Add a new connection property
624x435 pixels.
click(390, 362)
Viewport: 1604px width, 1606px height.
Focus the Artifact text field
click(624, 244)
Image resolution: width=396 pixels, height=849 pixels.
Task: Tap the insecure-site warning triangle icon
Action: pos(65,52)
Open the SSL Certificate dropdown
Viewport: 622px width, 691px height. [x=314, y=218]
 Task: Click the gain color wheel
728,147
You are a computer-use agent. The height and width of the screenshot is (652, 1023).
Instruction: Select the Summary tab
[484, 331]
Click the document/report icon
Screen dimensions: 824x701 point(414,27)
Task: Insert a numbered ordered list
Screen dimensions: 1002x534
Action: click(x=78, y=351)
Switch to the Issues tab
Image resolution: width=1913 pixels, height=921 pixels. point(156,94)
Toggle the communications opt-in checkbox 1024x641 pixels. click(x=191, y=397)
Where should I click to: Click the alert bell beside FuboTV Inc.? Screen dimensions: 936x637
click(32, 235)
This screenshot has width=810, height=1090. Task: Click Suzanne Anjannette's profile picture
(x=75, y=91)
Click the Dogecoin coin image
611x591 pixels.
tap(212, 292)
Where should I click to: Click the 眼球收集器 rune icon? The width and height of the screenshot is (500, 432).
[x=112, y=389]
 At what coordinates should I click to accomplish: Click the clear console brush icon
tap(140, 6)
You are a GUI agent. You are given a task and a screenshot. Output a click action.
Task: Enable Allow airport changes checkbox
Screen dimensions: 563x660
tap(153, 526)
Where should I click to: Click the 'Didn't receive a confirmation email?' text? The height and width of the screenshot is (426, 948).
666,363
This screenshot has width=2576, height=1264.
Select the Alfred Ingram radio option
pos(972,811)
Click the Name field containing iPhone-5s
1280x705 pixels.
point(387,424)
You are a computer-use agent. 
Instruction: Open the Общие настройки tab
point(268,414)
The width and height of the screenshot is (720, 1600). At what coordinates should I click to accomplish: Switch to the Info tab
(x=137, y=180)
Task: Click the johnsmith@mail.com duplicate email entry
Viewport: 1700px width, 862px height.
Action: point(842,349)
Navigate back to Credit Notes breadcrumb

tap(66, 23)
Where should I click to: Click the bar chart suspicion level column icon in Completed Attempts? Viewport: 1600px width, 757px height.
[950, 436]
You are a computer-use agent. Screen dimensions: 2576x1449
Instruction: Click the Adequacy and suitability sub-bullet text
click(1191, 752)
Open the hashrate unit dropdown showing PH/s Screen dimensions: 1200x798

..........

WHAT YOU ARE ASKED TO DO:
The exercise is to copy out every line above that has the word "agent" in it.

OUTPUT FOR THIS TASK:
You are a computer-use agent. The height and width of the screenshot is (652, 1023).
You are a GUI agent. You are given a task and a screenshot. Output a click action.
You are a computer-use agent. 
You are a computer-use agent. Screen dimensions: 2576x1449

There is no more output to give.